→ **WORK INSTRUCTIONS**: The lines from the one containing "Like the 找到了很遗憾 comment" through the final line of the listing below are what the answer must repeat, exactly and only, leaving pictures out.

→ **WORKING DATA**:
★ ★ ★ ★ ★

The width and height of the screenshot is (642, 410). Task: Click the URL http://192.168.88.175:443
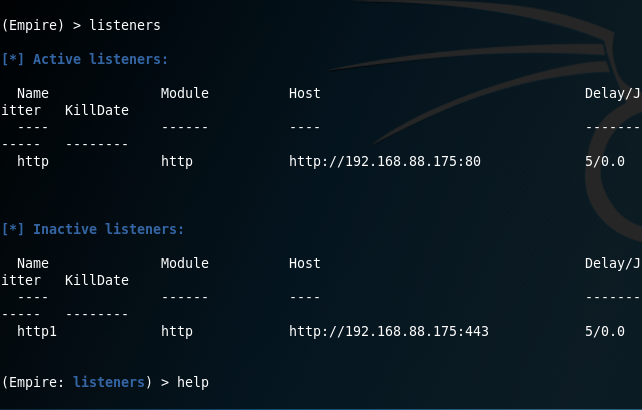click(389, 331)
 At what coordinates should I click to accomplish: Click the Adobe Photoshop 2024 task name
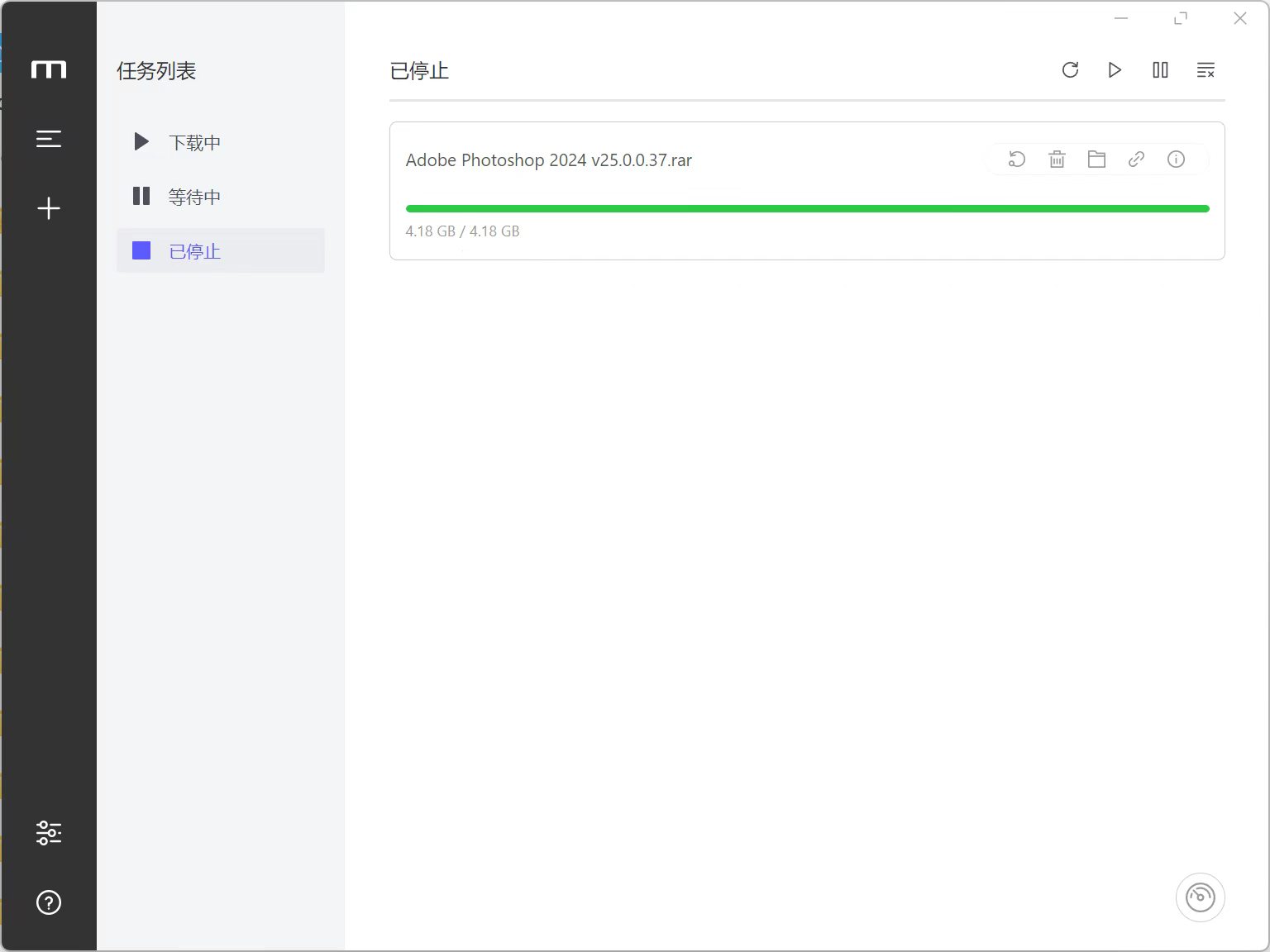pos(548,160)
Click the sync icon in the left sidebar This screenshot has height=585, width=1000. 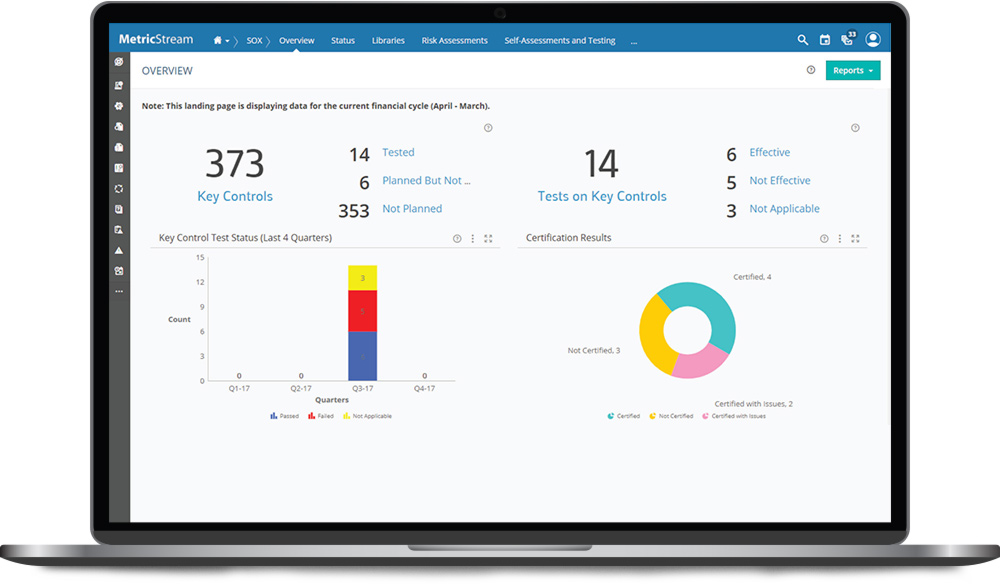tap(119, 189)
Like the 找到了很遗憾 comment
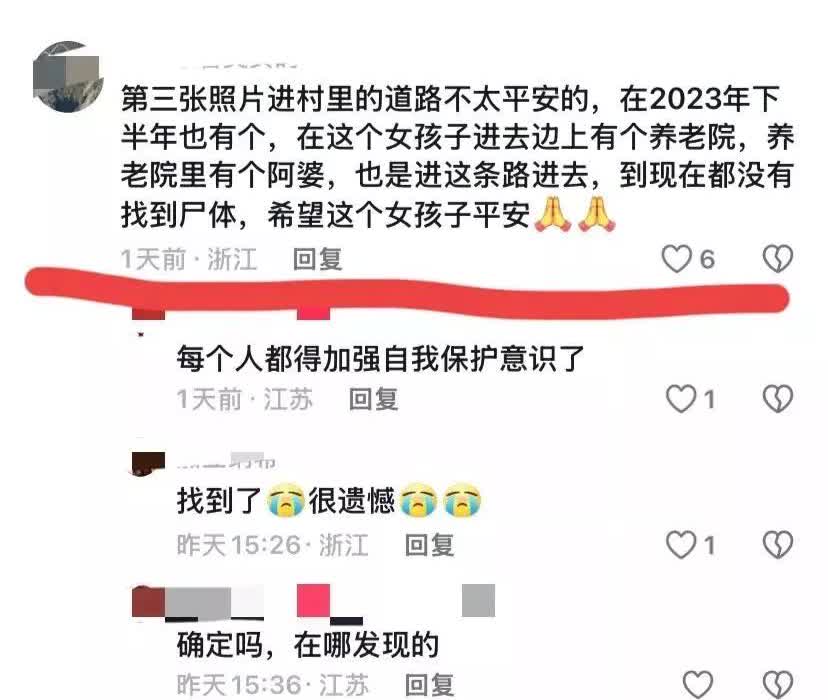The height and width of the screenshot is (700, 828). pos(681,545)
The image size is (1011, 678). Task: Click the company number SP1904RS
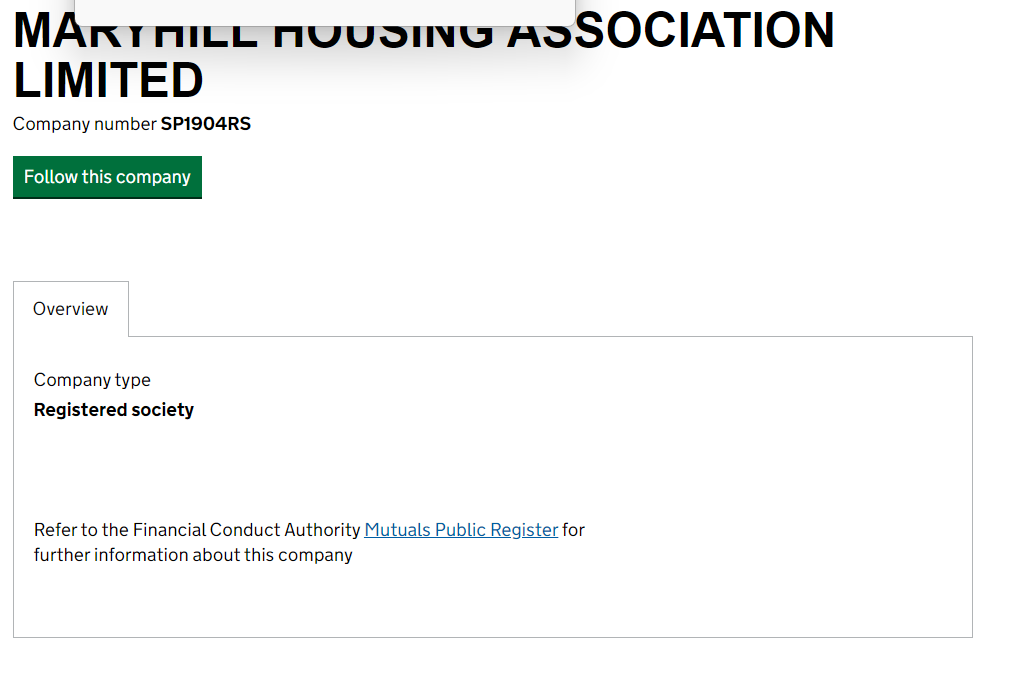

★ ★ ★ ★ ★

→ **EXERCISE ANSWER**:
Like the 找到了很遗憾 comment
The height and width of the screenshot is (700, 828). pos(681,545)
The image size is (1011, 678). Task: Click the company number SP1904RS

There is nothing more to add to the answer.